#### KUTIPAN TERPILIH
Lulus Kuliah Langsung Dapat Kerja? Di Jepang Itu Bukan Mimpi, Tapi Sistem!

Lulus Kuliah Langsung Dapat Kerja? Di Jepang Itu Bukan Mimpi, Tapi Sistem!
Sistem pencari kerja di Indonesia. Foto: Pinterest/rakcer.id
0 Komentar

CIREBON,RAKCER.ID – Di Jepang, mahasiswa tak perlu pusing menjelajah portal lowongan kerja atau ikut seminar motivasi bertajuk “cara bikin HRD jatuh cinta lewat CV”.

Sebab sejak masih duduk di bangku kuliah, mereka sudah dilirik, dipanggil, bahkan diwawancara langsung oleh perusahaan besar. Ya, benar perusahaanlah yang datang ke kampus, bukan mahasiswa yang mati-matian melamar ke ratusan tempat.

#### DATA YANG DIBERIKAN
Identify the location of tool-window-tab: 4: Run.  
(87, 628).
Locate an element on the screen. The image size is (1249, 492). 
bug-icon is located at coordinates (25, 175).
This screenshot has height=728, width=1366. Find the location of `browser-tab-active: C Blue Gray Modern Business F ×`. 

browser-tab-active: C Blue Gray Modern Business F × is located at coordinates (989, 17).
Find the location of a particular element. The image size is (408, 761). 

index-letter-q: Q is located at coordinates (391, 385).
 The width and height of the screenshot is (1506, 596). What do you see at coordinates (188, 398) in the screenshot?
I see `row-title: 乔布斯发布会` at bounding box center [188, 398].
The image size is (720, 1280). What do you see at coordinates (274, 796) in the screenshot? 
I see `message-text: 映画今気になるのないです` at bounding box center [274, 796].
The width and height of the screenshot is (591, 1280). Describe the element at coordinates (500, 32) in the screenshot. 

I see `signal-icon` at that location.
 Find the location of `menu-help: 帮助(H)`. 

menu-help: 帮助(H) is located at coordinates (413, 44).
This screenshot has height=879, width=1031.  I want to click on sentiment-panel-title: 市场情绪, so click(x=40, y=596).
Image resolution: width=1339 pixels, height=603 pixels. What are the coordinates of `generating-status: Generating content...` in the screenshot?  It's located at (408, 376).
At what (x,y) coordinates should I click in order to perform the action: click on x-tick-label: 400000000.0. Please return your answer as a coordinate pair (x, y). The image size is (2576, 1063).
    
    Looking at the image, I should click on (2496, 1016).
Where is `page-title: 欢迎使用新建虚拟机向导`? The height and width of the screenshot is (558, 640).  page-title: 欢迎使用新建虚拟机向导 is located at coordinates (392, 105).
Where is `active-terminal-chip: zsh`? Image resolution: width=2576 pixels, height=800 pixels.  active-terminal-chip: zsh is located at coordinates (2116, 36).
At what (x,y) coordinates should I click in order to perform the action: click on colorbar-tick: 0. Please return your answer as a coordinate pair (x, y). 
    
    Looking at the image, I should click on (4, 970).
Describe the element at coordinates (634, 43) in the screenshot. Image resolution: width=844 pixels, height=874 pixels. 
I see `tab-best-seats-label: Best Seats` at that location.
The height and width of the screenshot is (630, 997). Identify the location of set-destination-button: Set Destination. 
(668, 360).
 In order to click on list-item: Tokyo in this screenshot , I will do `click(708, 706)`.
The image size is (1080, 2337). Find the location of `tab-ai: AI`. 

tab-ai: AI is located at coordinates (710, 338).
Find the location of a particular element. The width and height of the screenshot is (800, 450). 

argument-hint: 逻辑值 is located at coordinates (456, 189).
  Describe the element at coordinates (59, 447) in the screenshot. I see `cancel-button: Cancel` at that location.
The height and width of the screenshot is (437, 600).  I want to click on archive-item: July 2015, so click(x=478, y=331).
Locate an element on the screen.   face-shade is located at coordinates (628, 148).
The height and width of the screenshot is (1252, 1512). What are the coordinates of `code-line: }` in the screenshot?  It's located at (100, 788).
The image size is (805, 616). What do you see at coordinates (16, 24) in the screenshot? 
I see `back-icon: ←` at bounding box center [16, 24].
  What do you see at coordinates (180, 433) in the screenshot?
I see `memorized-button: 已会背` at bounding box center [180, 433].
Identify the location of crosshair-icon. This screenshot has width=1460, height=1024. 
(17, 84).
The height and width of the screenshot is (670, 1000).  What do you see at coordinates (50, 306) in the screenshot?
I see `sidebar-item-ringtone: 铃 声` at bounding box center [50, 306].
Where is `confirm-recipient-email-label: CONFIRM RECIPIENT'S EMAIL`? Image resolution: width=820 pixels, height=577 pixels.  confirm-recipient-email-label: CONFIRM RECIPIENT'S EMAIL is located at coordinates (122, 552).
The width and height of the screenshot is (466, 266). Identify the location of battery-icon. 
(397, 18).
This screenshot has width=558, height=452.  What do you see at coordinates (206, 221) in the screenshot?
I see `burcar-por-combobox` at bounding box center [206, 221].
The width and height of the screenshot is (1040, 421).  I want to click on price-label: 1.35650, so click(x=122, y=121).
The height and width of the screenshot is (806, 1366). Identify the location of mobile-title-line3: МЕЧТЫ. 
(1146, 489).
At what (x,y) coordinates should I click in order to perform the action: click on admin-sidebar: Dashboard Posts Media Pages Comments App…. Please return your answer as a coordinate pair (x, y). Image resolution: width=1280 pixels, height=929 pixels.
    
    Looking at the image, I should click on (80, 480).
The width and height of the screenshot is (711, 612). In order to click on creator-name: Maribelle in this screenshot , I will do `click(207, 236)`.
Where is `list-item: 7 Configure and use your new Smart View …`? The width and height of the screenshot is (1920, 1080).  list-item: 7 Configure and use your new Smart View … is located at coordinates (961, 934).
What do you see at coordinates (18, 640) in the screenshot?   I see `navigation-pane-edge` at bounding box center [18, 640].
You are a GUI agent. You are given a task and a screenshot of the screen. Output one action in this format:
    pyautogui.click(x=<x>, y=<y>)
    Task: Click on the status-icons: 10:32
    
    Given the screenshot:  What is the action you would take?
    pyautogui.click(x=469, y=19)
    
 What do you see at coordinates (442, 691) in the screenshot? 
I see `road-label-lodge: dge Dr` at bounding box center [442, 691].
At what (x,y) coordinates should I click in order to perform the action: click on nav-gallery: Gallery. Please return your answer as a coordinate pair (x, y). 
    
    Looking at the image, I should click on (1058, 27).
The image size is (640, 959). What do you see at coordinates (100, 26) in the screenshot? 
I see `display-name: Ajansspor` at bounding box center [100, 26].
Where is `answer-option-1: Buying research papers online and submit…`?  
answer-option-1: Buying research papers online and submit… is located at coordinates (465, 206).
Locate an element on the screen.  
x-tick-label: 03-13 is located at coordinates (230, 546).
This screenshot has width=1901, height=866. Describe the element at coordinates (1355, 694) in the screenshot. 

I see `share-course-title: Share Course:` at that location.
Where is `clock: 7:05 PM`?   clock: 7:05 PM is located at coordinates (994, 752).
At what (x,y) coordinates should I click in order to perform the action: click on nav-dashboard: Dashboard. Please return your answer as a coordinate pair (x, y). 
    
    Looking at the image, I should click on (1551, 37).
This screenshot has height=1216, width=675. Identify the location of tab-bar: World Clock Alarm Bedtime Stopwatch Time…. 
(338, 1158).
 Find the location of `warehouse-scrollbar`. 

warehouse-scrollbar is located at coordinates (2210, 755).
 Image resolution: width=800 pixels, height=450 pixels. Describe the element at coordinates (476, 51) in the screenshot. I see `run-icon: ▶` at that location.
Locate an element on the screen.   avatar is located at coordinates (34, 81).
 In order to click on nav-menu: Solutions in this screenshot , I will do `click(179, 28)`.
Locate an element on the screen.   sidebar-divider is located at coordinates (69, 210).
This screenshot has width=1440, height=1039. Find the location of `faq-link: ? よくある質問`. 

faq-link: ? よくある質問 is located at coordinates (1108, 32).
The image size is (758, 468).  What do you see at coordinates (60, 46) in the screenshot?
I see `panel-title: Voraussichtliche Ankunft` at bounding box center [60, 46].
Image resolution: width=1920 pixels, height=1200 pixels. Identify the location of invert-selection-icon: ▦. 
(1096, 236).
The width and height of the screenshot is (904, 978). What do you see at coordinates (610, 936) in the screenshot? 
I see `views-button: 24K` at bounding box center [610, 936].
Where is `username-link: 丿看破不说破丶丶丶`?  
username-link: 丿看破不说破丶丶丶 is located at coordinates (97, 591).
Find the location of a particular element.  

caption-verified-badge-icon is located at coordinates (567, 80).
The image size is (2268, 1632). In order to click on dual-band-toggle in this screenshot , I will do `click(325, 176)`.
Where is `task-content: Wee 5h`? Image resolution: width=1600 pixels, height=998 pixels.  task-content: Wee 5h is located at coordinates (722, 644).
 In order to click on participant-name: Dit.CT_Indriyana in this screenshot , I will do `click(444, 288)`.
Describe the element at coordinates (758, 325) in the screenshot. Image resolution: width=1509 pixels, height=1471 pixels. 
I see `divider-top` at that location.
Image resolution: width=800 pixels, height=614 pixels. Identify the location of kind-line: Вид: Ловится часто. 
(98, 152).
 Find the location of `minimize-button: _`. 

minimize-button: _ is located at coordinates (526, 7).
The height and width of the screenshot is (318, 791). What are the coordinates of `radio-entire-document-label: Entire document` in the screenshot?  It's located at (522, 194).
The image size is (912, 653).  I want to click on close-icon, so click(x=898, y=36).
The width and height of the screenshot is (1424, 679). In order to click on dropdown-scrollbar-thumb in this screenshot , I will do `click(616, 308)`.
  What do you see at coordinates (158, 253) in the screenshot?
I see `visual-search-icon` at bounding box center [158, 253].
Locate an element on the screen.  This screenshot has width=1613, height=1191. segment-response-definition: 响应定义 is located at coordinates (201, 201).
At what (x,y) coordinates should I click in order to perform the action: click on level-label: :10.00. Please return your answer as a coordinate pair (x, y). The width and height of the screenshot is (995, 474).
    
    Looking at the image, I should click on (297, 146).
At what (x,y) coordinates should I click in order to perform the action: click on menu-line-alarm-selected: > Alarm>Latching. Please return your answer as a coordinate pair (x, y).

#### TUGAS KERJA
Tuliskan kembali tanpa perubahan bagian artikel tentang lulusan kuliah di Jepang di atas, mulai dari "Sistem pencari kerja" dan berakhir pada "ke ratusan tempat.".

#### JAWABAN LATIHAN
Sistem pencari kerja di Indonesia. Foto: Pinterest/rakcer.id
0 Komentar

CIREBON,RAKCER.ID – Di Jepang, mahasiswa tak perlu pusing menjelajah portal lowongan kerja atau ikut seminar motivasi bertajuk “cara bikin HRD jatuh cinta lewat CV”.

Sebab sejak masih duduk di bangku kuliah, mereka sudah dilirik, dipanggil, bahkan diwawancara langsung oleh perusahaan besar. Ya, benar perusahaanlah yang datang ke kampus, bukan mahasiswa yang mati-matian melamar ke ratusan tempat.